I only encounter reordering issues when the internet connectivity becomes exceptionally poor. It's worth noting that my Vector agent (sender) and aggregator (receiver) are geographically distant from each other, which could be contributing to the problem.

With the concurrency set to 1, the throughput is approximately 7 times slower than with "adaptive" (default) concurrency, which is not an acceptable trade-off for my use case.

This situation prompts me to wonder if the Vector protocol is adequately optimized for situations characterized by high latency and unstable internet connections. I'm interested in knowing if you have any recommended design solutions or best practices that could facilitate high-volume, ordered delivery over long distances?

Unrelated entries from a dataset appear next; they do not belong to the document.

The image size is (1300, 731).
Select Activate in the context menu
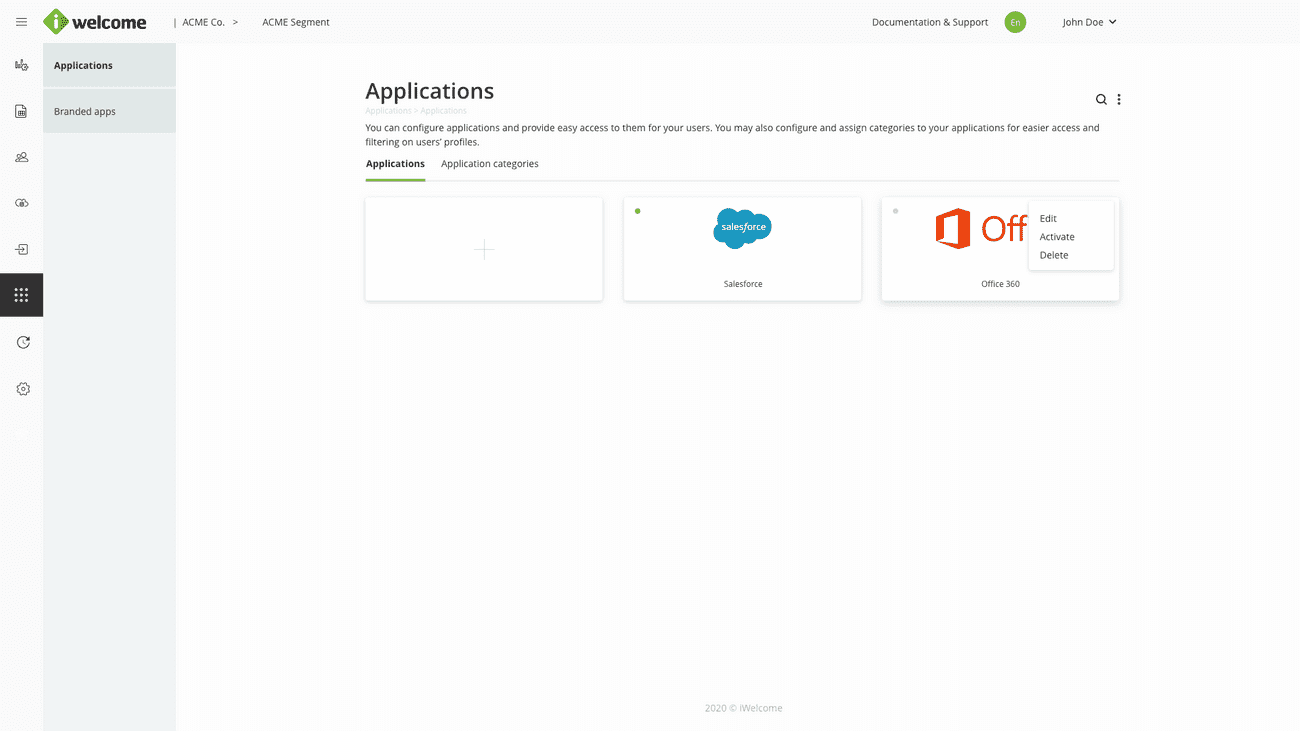(1057, 237)
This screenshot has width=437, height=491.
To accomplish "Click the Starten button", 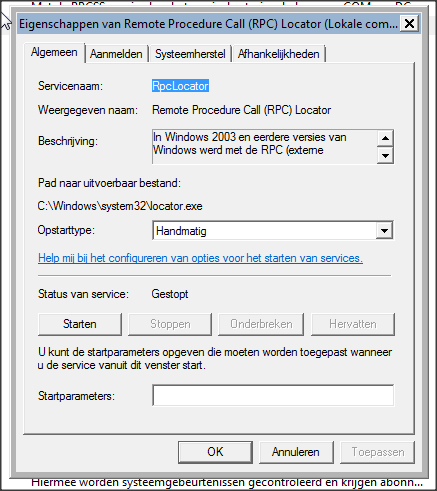I will (80, 324).
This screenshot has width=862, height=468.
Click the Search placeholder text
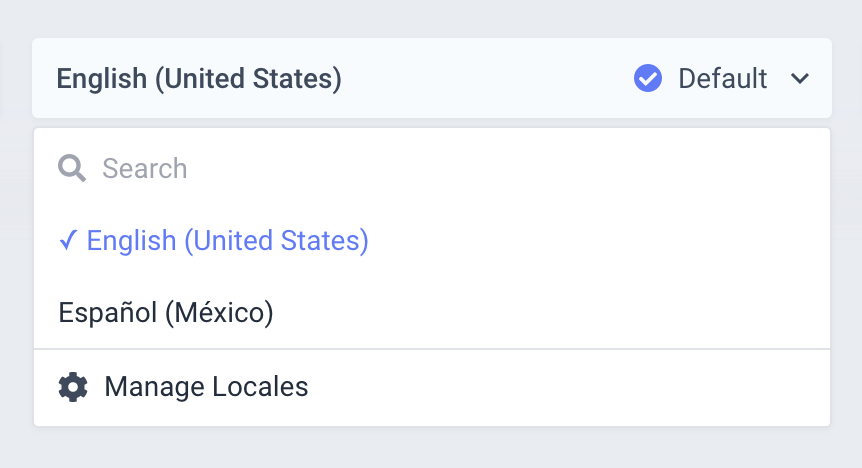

Ideally, I would prefer to maintain the current setup with adaptive concurrency, which operates effectively, and implement a transform akin to 'dedup', but designed for ensuring order consistency.

jszwedko commented 11 months ago

Hey! It's expected that you would see much lower throughput with a concurrency of 1 given that Vector will only send one request at a time and wait for the response before sending the next request. If you need ordering guarantees you could also consider putting a queue in the middle like Kafka that Vector writes to and reads from.

mikelsid commented 10 months ago

@jszwedko does this mean that with concurrency of 1 and end-to-end acknowledgments enabled with in-memory buffers along the way, the size of this buffers will always be 1?

jszwedko commented 10 months ago

@jszwedko does this mean that with concurrency of 1 and end-to-end acknowledgments enabled with in-memory buffers along the way, the size of this buffers will always be 1?

No, the buffers will still fill up as normal, they will just egress Vector one request at a time.

mikelsid commented 10 months ago

So the next batch might be sent before the acknowledgement received for the previous one? If so, this might lead to reordering as well, if the retry for the first batch happens after the second batch was written Otherwise, if next batch will only be sent after the ack on the previous one was received, it seems like there only be one batch of events in the buffer at any given time Am I missing something?

jszwedko commented 10 months ago

So the next batch might be sent before the acknowledgement received for the previous one? If so, this might lead to reordering aswell, if the retry for the first batch happens after the second batch was written Otherwise, if next batch will only be sent after the ack on the previous one was received, it seems like there only be one event in the buffer at any given time Am I missing something?

I believe retries are taken into account: that is that the next request won't be sent until the previous one is accepted. There will only be one batch in-flight, but the in-memory buffers can still queue up events.